Karel Capek
War With The Newts
Against the model Ecoles Zimmermann more progressive teachers raised a number of serious objections; in particular, it was asserted that for the upbringing of adolescent Newts the obsolete humamstic system for young children was not at all suitable; the teaching of literature and history was definitely repudiated, and it was recommended instead that as much attention and time as possible should be given to practical and modern subjects like natural science, the technical training of the Newts, physical exercises, and so on. This, the so-called Reform School or the School for Practical Life, was in its turn passionately attacked by the defenders of the classical education, who proclaimed that the Newts could only be brought in touch with the human cultural commonwealth through a foundation of Latin, and that it was not enough to teach them to talk if they were not taught to quote the poets and declaim with the eloquence of Cicero. Out of this a long and rather bitter controversy arose, which was finally solved by the schools for Salamanders being made State Schools and the schools for human youth being reformed so as to approach as near as possible to the ideals of the Reform School for the Newts.

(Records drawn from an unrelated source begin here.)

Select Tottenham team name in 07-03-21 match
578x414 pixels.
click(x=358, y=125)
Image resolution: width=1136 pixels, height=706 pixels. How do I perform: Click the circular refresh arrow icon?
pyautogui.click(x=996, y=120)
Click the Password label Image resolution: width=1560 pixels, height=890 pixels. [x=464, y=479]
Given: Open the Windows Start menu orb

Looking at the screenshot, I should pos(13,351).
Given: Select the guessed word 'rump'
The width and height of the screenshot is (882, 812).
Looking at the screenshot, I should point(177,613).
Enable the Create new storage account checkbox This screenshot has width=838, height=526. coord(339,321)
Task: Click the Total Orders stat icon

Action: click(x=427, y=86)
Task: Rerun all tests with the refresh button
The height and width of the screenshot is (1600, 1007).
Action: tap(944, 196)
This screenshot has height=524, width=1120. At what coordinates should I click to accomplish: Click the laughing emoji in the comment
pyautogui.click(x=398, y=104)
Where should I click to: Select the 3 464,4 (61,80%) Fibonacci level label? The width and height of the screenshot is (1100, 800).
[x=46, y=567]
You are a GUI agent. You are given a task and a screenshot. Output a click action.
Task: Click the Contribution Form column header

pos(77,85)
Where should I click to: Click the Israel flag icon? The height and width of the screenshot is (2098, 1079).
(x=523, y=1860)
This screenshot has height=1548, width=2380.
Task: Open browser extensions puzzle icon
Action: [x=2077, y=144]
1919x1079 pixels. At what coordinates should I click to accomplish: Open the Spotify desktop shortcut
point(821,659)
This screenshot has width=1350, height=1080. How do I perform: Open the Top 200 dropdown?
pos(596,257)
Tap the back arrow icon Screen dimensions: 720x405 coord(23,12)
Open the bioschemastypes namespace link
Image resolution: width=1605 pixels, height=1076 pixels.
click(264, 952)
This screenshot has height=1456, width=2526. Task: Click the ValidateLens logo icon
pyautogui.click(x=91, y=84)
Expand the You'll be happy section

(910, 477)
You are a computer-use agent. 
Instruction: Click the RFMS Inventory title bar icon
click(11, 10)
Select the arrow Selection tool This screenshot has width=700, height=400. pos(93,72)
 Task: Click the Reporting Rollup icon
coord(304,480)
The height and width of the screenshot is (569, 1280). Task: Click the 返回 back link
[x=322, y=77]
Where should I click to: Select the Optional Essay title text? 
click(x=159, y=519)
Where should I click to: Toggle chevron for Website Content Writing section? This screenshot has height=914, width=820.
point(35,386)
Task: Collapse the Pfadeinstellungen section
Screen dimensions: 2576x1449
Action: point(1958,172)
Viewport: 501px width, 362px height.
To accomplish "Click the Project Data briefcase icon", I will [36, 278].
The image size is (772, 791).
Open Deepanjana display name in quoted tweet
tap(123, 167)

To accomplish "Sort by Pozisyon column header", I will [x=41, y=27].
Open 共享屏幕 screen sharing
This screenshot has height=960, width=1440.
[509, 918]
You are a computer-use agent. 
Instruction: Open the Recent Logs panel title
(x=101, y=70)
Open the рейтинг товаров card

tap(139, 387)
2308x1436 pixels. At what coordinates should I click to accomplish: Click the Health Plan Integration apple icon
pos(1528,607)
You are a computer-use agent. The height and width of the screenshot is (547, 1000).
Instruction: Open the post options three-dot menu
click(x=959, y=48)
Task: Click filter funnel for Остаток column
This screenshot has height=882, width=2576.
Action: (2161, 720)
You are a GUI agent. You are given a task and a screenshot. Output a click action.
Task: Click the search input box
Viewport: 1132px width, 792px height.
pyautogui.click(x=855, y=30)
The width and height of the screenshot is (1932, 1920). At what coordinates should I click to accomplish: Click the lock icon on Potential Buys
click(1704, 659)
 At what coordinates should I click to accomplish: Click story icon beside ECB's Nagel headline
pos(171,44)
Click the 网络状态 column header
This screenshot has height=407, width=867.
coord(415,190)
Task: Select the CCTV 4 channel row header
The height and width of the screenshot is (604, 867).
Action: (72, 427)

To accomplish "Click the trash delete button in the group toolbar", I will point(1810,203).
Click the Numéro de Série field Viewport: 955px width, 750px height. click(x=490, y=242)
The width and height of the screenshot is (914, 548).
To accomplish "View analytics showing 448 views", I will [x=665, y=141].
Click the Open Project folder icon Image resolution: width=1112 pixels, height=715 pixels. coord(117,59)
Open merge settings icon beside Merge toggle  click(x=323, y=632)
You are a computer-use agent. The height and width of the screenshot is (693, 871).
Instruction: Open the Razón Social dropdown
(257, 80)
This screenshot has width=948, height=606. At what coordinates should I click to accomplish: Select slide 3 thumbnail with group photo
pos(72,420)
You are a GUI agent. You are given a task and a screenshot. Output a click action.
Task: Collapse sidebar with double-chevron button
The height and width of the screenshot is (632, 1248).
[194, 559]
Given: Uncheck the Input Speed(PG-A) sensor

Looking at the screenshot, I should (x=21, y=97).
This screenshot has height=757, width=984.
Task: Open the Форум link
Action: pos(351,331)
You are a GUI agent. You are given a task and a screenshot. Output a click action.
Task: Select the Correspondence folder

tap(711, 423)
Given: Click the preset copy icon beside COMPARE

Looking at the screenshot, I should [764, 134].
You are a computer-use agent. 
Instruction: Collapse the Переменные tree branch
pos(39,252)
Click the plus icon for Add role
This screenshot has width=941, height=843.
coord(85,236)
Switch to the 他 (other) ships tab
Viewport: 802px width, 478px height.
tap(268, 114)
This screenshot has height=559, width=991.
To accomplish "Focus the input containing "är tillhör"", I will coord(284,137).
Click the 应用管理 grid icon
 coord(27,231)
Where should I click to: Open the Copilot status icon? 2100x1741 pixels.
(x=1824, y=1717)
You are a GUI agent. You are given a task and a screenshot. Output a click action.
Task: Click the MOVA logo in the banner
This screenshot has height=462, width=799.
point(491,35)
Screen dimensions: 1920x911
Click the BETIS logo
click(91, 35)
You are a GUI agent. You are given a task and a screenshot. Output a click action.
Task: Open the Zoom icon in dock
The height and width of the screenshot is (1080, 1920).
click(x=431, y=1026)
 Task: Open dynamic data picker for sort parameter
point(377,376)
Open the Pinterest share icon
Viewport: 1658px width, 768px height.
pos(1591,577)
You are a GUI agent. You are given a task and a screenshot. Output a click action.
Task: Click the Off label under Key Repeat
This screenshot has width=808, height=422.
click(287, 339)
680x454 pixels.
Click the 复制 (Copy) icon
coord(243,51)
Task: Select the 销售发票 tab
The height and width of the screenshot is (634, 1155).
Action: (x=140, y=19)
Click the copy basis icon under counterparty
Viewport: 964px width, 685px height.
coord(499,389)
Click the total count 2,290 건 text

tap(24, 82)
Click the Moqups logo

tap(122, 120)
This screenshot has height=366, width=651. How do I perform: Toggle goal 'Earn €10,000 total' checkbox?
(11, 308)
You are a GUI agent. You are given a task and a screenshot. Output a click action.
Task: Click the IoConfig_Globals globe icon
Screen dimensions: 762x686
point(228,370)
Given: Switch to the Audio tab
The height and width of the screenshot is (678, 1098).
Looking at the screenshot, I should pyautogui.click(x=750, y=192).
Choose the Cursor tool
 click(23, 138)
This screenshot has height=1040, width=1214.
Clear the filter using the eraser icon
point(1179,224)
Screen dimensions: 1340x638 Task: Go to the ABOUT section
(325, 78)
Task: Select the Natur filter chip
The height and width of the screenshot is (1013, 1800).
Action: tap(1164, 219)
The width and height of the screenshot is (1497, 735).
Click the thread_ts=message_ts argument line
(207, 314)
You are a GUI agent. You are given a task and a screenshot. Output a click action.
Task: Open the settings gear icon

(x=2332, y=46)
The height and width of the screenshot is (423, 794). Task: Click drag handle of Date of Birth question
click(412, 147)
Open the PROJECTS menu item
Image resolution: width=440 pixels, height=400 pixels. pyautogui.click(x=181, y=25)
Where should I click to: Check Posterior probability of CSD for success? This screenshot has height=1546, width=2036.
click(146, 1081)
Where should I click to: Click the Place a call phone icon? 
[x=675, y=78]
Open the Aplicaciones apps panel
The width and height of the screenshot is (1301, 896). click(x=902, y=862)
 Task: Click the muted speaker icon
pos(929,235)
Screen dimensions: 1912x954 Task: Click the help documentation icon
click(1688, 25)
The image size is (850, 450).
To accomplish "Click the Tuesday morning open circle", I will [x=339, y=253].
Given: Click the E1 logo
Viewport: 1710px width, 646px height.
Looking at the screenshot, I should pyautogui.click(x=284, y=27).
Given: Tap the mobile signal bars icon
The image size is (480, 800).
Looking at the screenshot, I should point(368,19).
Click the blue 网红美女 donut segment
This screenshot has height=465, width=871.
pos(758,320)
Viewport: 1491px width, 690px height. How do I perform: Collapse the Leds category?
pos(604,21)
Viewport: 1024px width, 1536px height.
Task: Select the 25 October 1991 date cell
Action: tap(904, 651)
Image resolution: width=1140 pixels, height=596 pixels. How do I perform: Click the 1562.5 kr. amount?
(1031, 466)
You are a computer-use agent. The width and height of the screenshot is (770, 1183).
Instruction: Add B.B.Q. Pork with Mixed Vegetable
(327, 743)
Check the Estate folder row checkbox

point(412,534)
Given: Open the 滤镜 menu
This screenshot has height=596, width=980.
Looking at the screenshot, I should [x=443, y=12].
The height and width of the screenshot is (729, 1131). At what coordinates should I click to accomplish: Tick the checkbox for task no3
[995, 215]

It was only natural that in other parts of the world a campaign developed for regular and obligatory schools for Newts under State control. This occurred in turn in all the maritime countries (of course with the exception of Great Britain); and because these Newt schools were not saddled with the old classical traditions, and therefore could avail themselves of all the latest methods of psycho-technics, technological education, junior cadet training, and of other recent pedagogical achievements, they soon developed into the most modern and, scientifically, most advanced educational system in the world, which rightly became the envy of all human teachers and schoolboys.
Hand in hand with the Newt schools the language problem emerged. Which of the world languages ought the Salamanders to learn first? The original Newts from the Pacific islands expressed themselves, of course, in pidgin English as they picked it up from the natives and sailors; many spoke Malayan or other local dialects. The Newts bred for the Singapore market spoke Basic English, that scientifically simplified English which manages with a couple of hundred phrases and no obsolete grammatical fuss; and so people began to call this reformed standard English, Salamander-English. At the model Ecoles Zimmermann the Newts expressed themselves in Corneille's tongue, not of course on racial grounds, but because it is part of a higher education; on the contrary, in the Reform schools Esperanto was taught as the medium of communication. Besides, about that time five or six Universal Languages came into existence, designed to replace the Babylonian confusion of human tongues and provide one common speech for the whole world of men and Newts; of course there were many disputes as to which of these Universal Languages was the most useful, consistent, and universal. In the end, of course, it so happened that in every nation a different Universal Language was propagated.